Intimate Strangers: Political and Cultural
Interaction Between Scotland and Ulster in Modern Times
Graham Walker. John Donald Edinburgh 1995 ISBN 0
85976 417 £18.00
This book is shockingly expensive at £18.00 for
a slim paperback. This will be enough to deter most folk from buying it which
will be a real shame. It's really very good so borrow it from the library.
Graham Walker starts with an overview of relations from 1600 to the time of the
Home Rule controversies of 1880. He looks at the nature and influence of
Presbyterianism and the ideas of the Scottish enlightenment on Ulster society,
particularly on the United Irishmen.
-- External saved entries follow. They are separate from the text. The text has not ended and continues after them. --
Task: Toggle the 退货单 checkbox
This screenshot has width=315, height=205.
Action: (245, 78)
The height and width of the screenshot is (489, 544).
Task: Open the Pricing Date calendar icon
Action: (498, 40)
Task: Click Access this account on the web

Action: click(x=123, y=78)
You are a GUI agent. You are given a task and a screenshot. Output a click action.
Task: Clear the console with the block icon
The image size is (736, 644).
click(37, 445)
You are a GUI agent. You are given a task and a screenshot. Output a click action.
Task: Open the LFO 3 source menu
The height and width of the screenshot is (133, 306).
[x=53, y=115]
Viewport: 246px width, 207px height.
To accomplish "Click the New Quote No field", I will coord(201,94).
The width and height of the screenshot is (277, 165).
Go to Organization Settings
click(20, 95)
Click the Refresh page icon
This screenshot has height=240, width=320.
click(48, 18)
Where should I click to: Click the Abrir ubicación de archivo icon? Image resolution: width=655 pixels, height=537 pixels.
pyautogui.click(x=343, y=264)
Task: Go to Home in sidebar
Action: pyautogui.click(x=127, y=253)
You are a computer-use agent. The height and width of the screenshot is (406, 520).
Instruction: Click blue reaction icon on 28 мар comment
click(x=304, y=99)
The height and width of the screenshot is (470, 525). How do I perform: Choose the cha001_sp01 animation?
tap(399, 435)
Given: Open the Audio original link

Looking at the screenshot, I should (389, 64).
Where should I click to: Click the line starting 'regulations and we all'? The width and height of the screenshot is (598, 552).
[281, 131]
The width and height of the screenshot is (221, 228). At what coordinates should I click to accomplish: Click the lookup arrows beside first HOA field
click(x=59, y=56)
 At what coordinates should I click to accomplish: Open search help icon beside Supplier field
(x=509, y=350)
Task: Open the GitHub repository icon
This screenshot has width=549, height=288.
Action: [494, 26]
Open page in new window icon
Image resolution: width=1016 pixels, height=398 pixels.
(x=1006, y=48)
Quite a few Ulsterfolk fled to Scotland
after the defeat of the 1798 rebellion and large-scale Roman Catholic Irish
emigration to Scotland raised many concerns there. Walker notes that identities
in Ulster were reshaped by the 1880's with the "gradual emergence of an
'Ulster' identity which proclaimed its 'Britishness' in terms of political
loyalty..". "Ulster Presbyterians", he observes, with all their
Scottish links and covenanted ideas, "were perhaps the most influential
architects of this emerging 'Ulster' identity."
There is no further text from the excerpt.